Saturday, October 30, 2010

Pop Christian Songs Aren't Always Theologically Precise, Or Even Close When It Comes To The Gospel

I was listening to a Christian radio station earlier today and heard something that got me thinking.

The song, to paraphrase, said that mercy doesn't care what you've done. Obviously, this was intended to say the normal synergistic, "Come as you are to Jesus."

While it is true that we are sinners, and we do not wait until we are perfectly holy to repent and believe, the phrase "mercy doesn't care what you've done," I believe, is not just imprecise, but thoroughly unbiblical.

Why?

First, Jesus, the Son of God, died to pay the penalty for what we've done. So, I'd say he would beg to differ. It does matter what we've done.

Second, we wouldn't need the "mercy" had we not done what we've done. The "mercy" exists, because God loved His people so much that He provided the mercy and payment for the sins they've committed.
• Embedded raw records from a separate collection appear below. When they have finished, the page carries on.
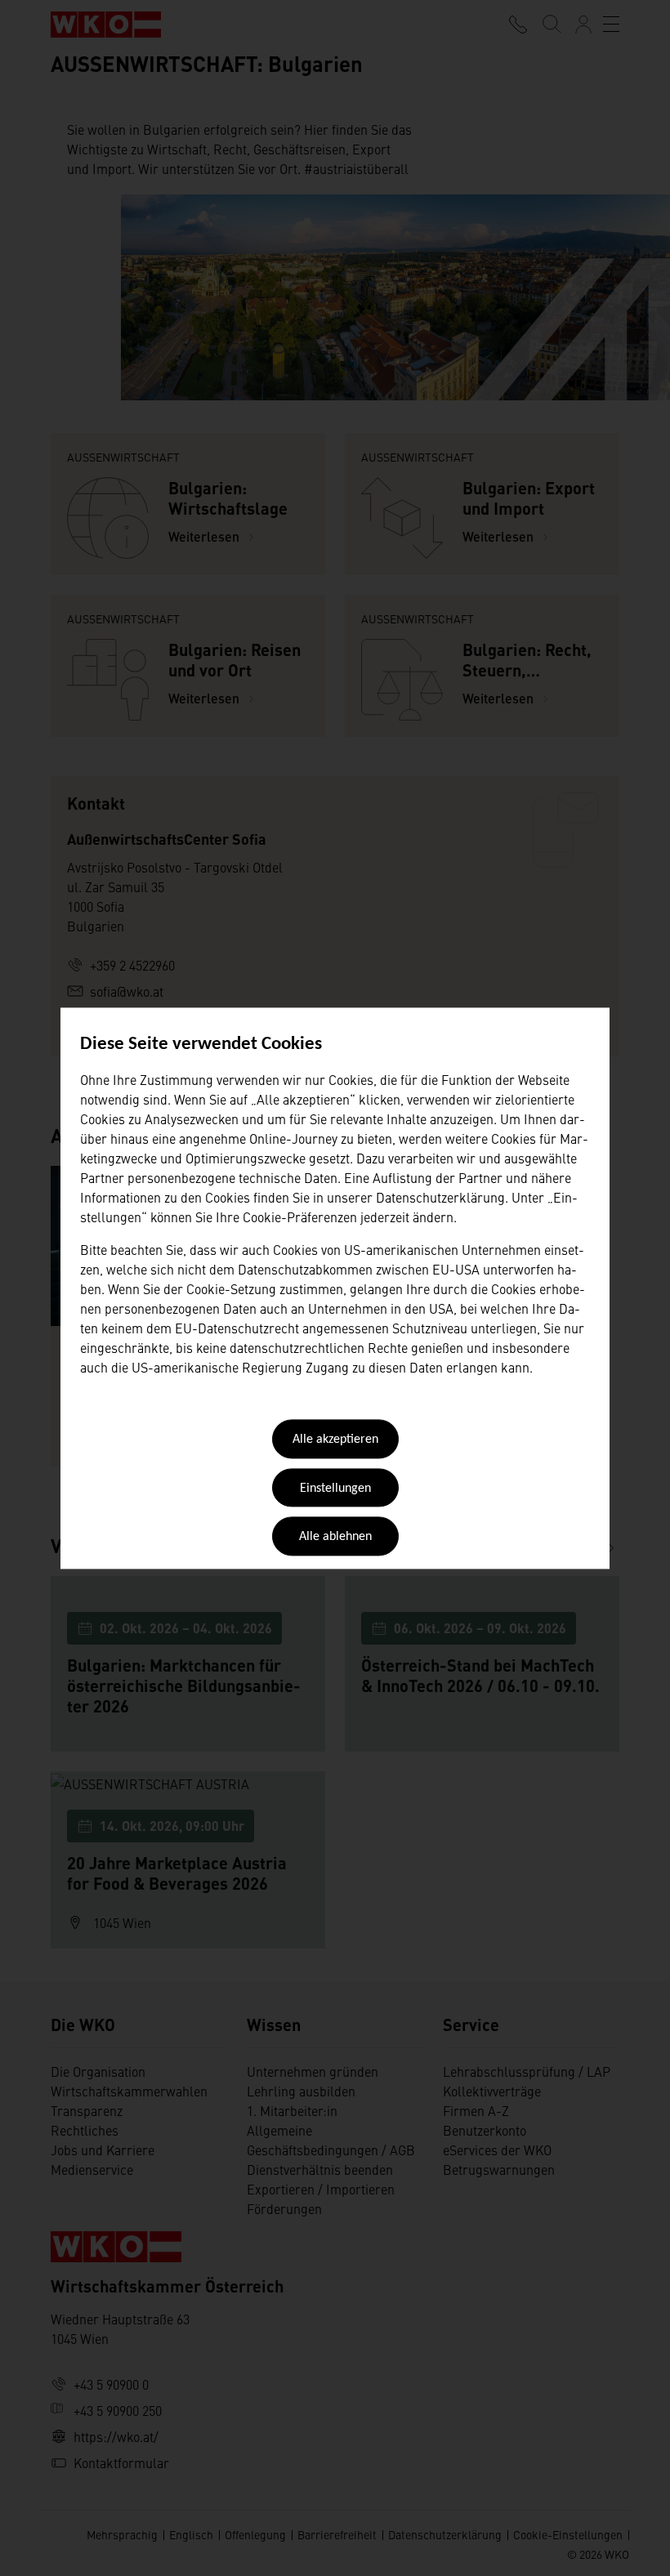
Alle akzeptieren (335, 1440)
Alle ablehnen (335, 1537)
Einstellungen (335, 1488)
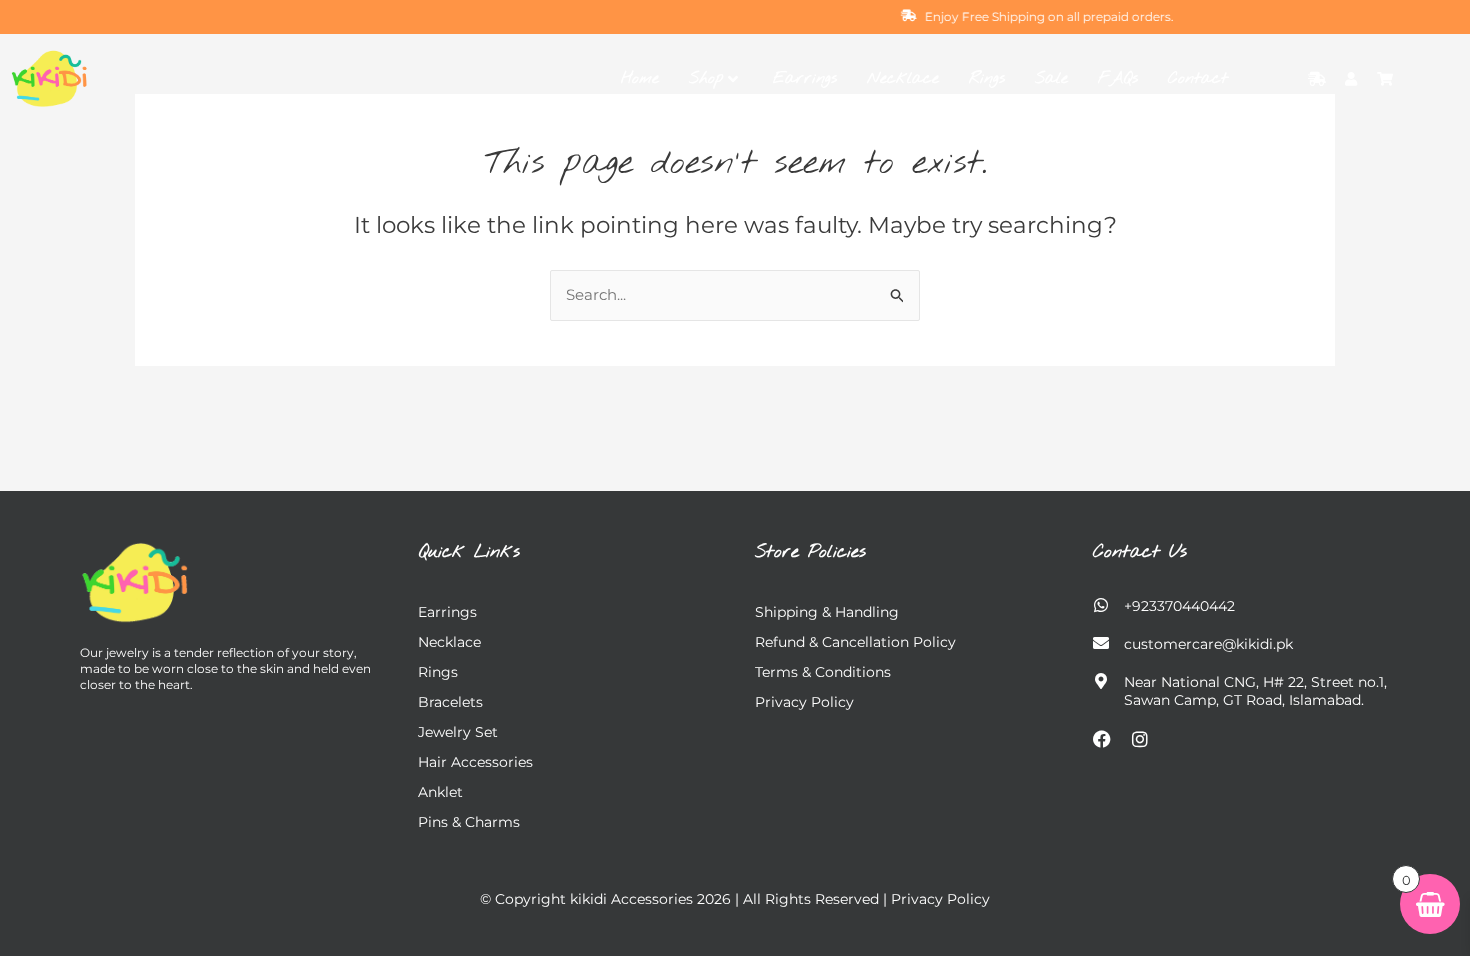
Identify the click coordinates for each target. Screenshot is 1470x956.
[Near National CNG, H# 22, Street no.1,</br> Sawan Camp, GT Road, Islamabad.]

He gave them that which they did not deserve.

Third, I think the above phrase demonstrates that the writer doesn't understand the wickedness of sin. Ps. 5:5 and Ps. 11:5- Need I say more?

Fourth, God most definitely "cares," because we must REPENT in order to come. What are we repenting of, but that which we've done? What is it that we confess, but that which God has already said about our sin? We confess that we are sinners and rightly condemned for so being.

Finally, what will men be judged for, in the end, but the works done in the flesh?

Please, make no mistake, God does care what we have done and what we do. As Ps. 51 notes, it does matter what is on the inside, but what we do on the outside, comes from within.

You cannot truly come to God without REPENTING for your sins.

Repent, believe and flee the wrath to come.